Nets have the offense, but can they get their defense together? 

That’s because the Nets are in no shape to swing a trade for a top-flight defender — most of their assets were spent in the Harden trade — and the chance of grabbing a defensive savior from the upcoming buyout market are slim. They’re locked in with this team and this core.

They did bring back Iman Shumpert recently to address some defensive issues. But Shumpert is beyond his prime and almost guaranteed to be on the bench in the fourth quarter of a big or close game. Same goes for center DeAndre Jordan, who was once an elite interior defender. He often has those flashbacks, but is too anemic offensively to get much floor time in the fourth. In fact, since the team traded for Harden on Jan. 13, Jordan ranks last in fourth-quarter minutes (3.2 mpg). Jeff Green and Joe Harris often round out the Big Three late in games.

Because of their obvious status and presence, Irving, Durant and Harden will command those tense, late-game minutes and also be assigned defensively to the other team’s A-listers. Can you picture, for instance, Nash benching Harden, the weakest defender of the three, for Shumpert in the fourth quarter for defensive purposes? That’s not going to happen. Same goes for Irving, as his playmaking and shot-making are far too important.

“Offensively, we’re one of the best teams in this league,” Harden said. “But can we man up and get stops individually? And then … can we have each other’s back on a consistent basis?”

Harden was encouraged by what the Nets did against the Clippers, and clearly, the three stars have challenged each other to be better defenders. For almost three minutes during a fourth-quarter stretch when the Nets staged a comeback, they held the Clippers scoreless.

“We took it upon ourselves as individuals to get stops,” Harden said. “And once we get that down pat … that’s what it has to be for us to be playing at the end.”

Shots were contested, energy was spent, and the Nets discovered what they’re capable of doing if attention to defense was paid. It was a small sample size that must swell into something larger and more commonplace in the coming weeks.

“We have the desire to go out there and do it,” Irving said.

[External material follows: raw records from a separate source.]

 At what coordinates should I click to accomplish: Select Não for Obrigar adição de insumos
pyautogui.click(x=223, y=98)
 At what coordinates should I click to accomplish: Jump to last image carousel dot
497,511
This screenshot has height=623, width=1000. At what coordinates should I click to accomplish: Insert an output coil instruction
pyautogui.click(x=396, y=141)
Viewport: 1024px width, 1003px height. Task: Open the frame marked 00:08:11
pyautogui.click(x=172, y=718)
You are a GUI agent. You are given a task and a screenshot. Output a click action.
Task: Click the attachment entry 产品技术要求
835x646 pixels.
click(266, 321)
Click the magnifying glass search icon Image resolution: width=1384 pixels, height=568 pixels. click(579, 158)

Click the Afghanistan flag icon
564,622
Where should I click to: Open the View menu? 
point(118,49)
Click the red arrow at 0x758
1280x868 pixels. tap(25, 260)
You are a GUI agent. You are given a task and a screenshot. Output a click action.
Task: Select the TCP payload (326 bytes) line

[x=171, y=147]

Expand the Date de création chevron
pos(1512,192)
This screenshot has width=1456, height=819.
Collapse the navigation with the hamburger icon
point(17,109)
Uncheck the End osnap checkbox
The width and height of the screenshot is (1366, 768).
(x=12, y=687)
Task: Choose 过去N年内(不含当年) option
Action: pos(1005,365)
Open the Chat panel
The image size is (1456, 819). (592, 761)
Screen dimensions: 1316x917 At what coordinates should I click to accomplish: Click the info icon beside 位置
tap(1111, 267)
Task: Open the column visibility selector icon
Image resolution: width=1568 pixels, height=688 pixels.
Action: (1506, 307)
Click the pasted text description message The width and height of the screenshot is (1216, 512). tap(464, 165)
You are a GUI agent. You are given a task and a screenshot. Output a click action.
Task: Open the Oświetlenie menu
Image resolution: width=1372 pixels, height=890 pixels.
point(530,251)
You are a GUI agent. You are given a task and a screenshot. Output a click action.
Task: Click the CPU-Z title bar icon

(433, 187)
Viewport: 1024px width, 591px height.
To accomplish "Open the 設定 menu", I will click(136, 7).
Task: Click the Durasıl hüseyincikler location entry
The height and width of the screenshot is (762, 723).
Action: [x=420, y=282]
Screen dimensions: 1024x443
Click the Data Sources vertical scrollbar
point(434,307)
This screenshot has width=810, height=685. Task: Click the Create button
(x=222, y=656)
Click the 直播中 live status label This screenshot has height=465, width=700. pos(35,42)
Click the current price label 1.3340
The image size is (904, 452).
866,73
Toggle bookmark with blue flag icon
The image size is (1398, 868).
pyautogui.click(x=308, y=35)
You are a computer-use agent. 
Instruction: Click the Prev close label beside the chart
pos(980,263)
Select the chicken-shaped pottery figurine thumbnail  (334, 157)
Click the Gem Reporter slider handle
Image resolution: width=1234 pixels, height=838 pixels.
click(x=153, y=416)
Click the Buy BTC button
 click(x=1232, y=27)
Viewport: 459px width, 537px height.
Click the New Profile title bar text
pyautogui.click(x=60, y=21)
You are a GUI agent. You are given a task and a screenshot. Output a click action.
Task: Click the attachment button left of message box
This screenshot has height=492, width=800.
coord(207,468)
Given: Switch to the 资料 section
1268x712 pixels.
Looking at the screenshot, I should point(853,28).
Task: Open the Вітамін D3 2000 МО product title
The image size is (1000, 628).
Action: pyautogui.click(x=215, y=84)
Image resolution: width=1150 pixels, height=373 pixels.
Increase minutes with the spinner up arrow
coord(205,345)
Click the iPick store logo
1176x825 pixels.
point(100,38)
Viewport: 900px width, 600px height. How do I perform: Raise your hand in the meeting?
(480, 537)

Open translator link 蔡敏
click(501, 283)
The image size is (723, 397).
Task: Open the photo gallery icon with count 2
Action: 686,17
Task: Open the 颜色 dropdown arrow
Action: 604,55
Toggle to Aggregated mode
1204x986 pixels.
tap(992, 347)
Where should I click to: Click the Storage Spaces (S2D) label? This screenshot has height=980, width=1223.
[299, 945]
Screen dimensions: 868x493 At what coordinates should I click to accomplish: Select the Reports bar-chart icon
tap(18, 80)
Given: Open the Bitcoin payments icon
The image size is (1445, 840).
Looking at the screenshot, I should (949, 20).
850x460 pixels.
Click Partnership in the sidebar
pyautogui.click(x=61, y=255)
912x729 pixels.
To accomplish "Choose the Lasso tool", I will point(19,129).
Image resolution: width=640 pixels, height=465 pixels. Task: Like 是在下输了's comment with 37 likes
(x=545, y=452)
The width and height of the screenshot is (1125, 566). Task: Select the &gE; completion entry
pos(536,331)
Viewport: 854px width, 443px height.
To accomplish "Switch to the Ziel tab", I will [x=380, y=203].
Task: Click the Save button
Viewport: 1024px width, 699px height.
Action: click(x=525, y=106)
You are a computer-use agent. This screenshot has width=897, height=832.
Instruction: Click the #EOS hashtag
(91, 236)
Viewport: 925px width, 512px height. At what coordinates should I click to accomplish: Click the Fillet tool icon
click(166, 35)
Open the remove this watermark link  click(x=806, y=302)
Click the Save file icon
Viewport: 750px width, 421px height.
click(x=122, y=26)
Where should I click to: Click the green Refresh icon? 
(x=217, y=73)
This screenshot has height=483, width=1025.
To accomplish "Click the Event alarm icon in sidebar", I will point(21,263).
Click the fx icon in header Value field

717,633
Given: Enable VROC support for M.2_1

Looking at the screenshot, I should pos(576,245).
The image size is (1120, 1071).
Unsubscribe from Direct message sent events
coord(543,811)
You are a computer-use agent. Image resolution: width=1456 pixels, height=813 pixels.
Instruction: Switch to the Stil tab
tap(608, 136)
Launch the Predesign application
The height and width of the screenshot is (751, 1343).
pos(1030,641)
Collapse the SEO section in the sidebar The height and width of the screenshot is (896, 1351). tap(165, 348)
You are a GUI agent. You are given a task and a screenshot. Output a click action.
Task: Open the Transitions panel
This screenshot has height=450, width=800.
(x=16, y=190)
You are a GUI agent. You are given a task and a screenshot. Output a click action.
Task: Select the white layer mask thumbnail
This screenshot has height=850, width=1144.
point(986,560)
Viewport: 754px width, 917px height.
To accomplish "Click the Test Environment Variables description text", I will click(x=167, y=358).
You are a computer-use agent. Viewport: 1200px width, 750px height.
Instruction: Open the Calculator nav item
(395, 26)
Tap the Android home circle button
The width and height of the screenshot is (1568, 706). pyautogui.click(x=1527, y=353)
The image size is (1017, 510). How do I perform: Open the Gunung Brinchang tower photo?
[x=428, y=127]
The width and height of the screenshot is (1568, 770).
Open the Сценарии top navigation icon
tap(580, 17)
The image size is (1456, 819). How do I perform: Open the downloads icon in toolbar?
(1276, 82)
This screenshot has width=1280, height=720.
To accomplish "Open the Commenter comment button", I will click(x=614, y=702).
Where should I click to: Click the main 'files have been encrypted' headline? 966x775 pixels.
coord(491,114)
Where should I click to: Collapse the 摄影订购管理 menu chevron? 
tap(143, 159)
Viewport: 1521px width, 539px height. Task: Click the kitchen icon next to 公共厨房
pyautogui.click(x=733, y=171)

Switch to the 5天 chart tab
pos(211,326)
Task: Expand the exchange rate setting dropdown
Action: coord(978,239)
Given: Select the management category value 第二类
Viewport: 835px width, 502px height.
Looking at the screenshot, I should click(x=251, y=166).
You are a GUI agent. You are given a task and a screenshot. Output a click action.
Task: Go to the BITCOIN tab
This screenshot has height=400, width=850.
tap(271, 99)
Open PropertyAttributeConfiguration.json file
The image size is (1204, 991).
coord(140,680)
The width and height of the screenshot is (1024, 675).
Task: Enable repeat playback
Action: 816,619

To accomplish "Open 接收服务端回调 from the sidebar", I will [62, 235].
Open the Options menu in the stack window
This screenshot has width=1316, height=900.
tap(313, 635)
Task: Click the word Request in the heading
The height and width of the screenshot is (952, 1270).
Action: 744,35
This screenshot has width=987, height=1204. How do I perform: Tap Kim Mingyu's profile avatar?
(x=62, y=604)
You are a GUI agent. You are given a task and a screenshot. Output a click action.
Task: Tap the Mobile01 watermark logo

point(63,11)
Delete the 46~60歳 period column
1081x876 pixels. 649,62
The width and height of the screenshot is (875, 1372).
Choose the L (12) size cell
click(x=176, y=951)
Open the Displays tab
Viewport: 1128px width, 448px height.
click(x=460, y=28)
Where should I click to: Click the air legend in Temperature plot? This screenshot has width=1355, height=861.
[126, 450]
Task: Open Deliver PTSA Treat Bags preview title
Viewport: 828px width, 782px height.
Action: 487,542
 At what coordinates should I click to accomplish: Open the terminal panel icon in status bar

The Nets got a major lift from Kyrie Irving in their win over the Clippers this week.

That said, there are nights when the Nets won’t require constant defensive stops. Remember, they’re bringing a pair of all-time scorers in Harden and Durant, and Irving can break free on any given moment, as he did against the Clippers with 39 points.

As Nash said: “We can be a solid defensive team at minimum … but they have to guard us as well.”

Yes, sometimes, a great offense can minimize the need for great defense. If Durant, Harden and Irving are combining for 80-85 points, good luck to the other team keeping up with that. But this regular season is just prep for the playoffs for teams such as the Nets, who essentially have a bye.

Therefore, this is the time to hide the flaws as much as possible, or at least minimize them. The Nets will never achieve historical greatness defensively — it’s not in their DNA. They didn’t group Durant, Irving and Harden together to win games 85-80. The purpose is to run up the score to the point where opponents are collapsing trying to keep up.

Every now and then, though, the Nets must make stops. And this will magnify in the playoffs when the court shrinks, the score tightens and maybe the points don’t come as easily for Brooklyn. What then?

Offense will certainly get them a high seed, and maybe the best record, in the East. Defense will determine what happens from there.